Even if you don’t own or have a yard, you’ll have the cost of owning a car, which the design of most suburbs still makes necessary. According to AAA, the average American car owner spends between $7,000 and $11,000 annually on auto insurance, gas, and car loan payments combined.

Suburban Myth #6: There’s Nothing To Do

Suburban social life has traditionally centered around K-12 school, but suburbanites without kids, especially those who once enjoyed city life, want something different. What that is already starting to look like is “walkable, mixed-use town centers,” Dunham-Jones says. In addition to a rich and under-appreciated food scene and the respectable bar culture that already existed in many suburbs, these new developments mean residents can now expect and enjoy “little programmed parks, the yoga classes, the farmers market, the festivals, the concerts, activities that can help bring people out of the house.” Ironically, they’re increasingly springing up in redeveloped malls, big-box stores, and other husks of suburbia past. “Both the supply of defunct suburban commercial property and the market demand for walkable/bikeable urbanism remain very strong.”

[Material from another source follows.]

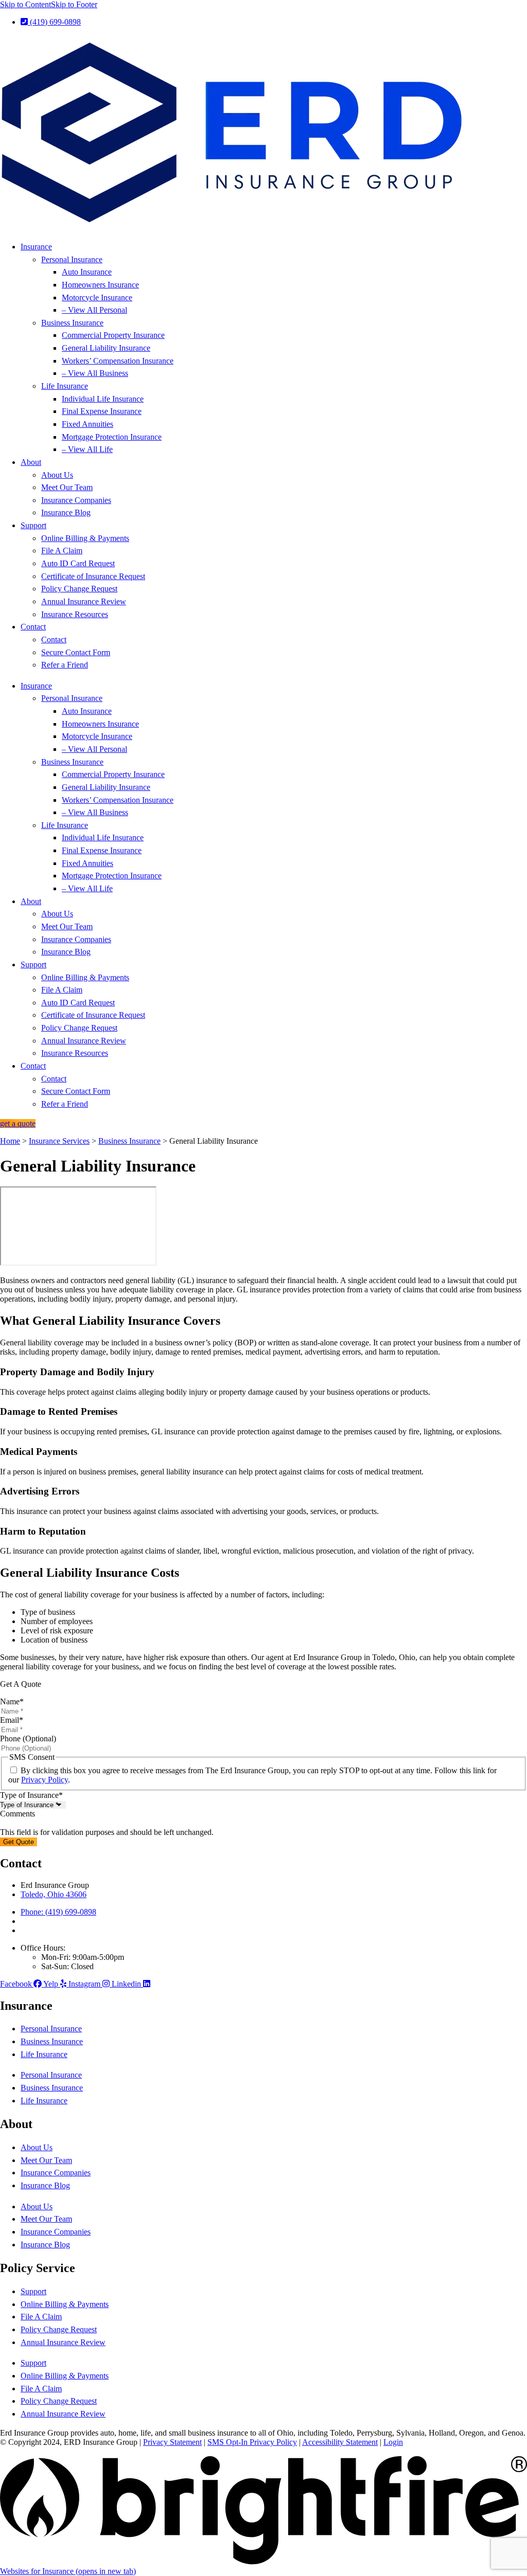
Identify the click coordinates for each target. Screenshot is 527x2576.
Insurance (36, 246)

These “Zoom-lets,” as Wachter calls them, don’t feel exactly like a city, of course. “It’s not authentic. It’s Instant Urbanism,” Dunham-Jones says, and she warns that not every suburb will suddenly become a millennial wellness dream. Developers and zoning boards typically green-light these projects in areas that have already seen a successful and well-received downtown revitalization project.

Still, the new suburban work-from-home class is likely to accelerate it. If you can climb the corporate ladder from the farmers market, why wouldn’t you?